* _What you will do_
Copy out the data below. Leave nothing out and alter nothing.

_ _ _

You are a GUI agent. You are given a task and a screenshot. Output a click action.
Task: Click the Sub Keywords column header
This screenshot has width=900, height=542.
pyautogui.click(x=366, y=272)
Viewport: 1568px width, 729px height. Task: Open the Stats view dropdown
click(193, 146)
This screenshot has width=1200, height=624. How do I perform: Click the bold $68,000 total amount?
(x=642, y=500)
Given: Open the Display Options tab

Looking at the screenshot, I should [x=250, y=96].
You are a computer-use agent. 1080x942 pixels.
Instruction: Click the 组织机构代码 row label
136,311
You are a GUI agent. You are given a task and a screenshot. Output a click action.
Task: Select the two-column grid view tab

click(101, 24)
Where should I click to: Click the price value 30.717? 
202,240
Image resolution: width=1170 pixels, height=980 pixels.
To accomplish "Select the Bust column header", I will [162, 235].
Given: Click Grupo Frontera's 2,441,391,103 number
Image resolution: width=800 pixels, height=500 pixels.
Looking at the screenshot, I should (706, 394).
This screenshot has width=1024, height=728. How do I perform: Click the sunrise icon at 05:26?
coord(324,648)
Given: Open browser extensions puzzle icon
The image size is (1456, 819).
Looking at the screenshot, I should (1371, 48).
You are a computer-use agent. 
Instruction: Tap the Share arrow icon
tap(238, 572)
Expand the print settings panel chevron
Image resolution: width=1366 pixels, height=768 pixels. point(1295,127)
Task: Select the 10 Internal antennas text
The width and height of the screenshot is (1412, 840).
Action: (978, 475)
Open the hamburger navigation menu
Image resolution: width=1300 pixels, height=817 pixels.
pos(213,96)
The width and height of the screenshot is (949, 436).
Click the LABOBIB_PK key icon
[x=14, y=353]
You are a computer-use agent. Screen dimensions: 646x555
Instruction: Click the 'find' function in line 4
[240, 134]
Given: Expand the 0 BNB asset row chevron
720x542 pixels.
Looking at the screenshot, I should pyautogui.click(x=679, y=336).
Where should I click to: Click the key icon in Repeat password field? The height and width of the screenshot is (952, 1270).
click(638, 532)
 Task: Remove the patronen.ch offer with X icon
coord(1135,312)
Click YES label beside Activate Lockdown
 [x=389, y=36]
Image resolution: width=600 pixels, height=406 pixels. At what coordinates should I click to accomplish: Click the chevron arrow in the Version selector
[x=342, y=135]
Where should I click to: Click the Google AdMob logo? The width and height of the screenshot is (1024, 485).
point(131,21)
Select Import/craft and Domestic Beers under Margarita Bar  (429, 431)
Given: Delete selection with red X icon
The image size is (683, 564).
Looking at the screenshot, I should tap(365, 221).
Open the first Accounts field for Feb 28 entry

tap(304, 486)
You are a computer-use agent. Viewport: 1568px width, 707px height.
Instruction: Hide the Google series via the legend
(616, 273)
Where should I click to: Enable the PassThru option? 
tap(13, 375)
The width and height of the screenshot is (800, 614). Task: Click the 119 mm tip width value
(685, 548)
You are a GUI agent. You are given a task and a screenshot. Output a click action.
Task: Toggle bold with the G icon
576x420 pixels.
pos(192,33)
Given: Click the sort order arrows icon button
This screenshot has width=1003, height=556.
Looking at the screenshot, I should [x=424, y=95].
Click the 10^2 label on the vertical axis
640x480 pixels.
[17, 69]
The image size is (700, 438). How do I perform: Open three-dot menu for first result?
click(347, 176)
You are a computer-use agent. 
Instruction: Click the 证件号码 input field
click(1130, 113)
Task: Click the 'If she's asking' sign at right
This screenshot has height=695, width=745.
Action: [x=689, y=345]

_ _ _

* _Result of the task_
You are a GUI agent. You are given a task and a screenshot. Output a click action.
Task: Click the Sub Keywords column header
This screenshot has width=900, height=542.
pyautogui.click(x=366, y=272)
Viewport: 1568px width, 729px height. Task: Open the Stats view dropdown
click(193, 146)
This screenshot has width=1200, height=624. How do I perform: Click the bold $68,000 total amount?
(x=642, y=500)
Given: Open the Display Options tab

Looking at the screenshot, I should [x=250, y=96].
You are a computer-use agent. 1080x942 pixels.
Instruction: Click the 组织机构代码 row label
136,311
You are a GUI agent. You are given a task and a screenshot. Output a click action.
Task: Select the two-column grid view tab

click(101, 24)
Where should I click to: Click the price value 30.717? 
202,240
Image resolution: width=1170 pixels, height=980 pixels.
To accomplish "Select the Bust column header", I will [162, 235].
Given: Click Grupo Frontera's 2,441,391,103 number
Image resolution: width=800 pixels, height=500 pixels.
Looking at the screenshot, I should (706, 394).
This screenshot has width=1024, height=728. How do I perform: Click the sunrise icon at 05:26?
coord(324,648)
Given: Open browser extensions puzzle icon
The image size is (1456, 819).
Looking at the screenshot, I should (1371, 48).
You are a computer-use agent. 
Instruction: Tap the Share arrow icon
tap(238, 572)
Expand the print settings panel chevron
Image resolution: width=1366 pixels, height=768 pixels. point(1295,127)
Task: Select the 10 Internal antennas text
The width and height of the screenshot is (1412, 840).
Action: (978, 475)
Open the hamburger navigation menu
Image resolution: width=1300 pixels, height=817 pixels.
pos(213,96)
The width and height of the screenshot is (949, 436).
Click the LABOBIB_PK key icon
[x=14, y=353]
You are a computer-use agent. Screen dimensions: 646x555
Instruction: Click the 'find' function in line 4
[240, 134]
Given: Expand the 0 BNB asset row chevron
720x542 pixels.
Looking at the screenshot, I should pyautogui.click(x=679, y=336).
Where should I click to: Click the key icon in Repeat password field? The height and width of the screenshot is (952, 1270).
click(638, 532)
 Task: Remove the patronen.ch offer with X icon
coord(1135,312)
Click YES label beside Activate Lockdown
 [x=389, y=36]
Image resolution: width=600 pixels, height=406 pixels. At what coordinates should I click to accomplish: Click the chevron arrow in the Version selector
[x=342, y=135]
Where should I click to: Click the Google AdMob logo? The width and height of the screenshot is (1024, 485).
point(131,21)
Select Import/craft and Domestic Beers under Margarita Bar  (429, 431)
Given: Delete selection with red X icon
The image size is (683, 564).
Looking at the screenshot, I should tap(365, 221).
Open the first Accounts field for Feb 28 entry

tap(304, 486)
You are a computer-use agent. Viewport: 1568px width, 707px height.
Instruction: Hide the Google series via the legend
(616, 273)
Where should I click to: Enable the PassThru option? 
tap(13, 375)
The width and height of the screenshot is (800, 614). Task: Click the 119 mm tip width value
(685, 548)
You are a GUI agent. You are given a task and a screenshot. Output a click action.
Task: Toggle bold with the G icon
576x420 pixels.
pos(192,33)
Given: Click the sort order arrows icon button
This screenshot has width=1003, height=556.
Looking at the screenshot, I should [x=424, y=95].
Click the 10^2 label on the vertical axis
640x480 pixels.
[17, 69]
The image size is (700, 438). How do I perform: Open three-dot menu for first result?
click(347, 176)
You are a computer-use agent. 
Instruction: Click the 证件号码 input field
click(1130, 113)
Task: Click the 'If she's asking' sign at right
This screenshot has height=695, width=745.
Action: [x=689, y=345]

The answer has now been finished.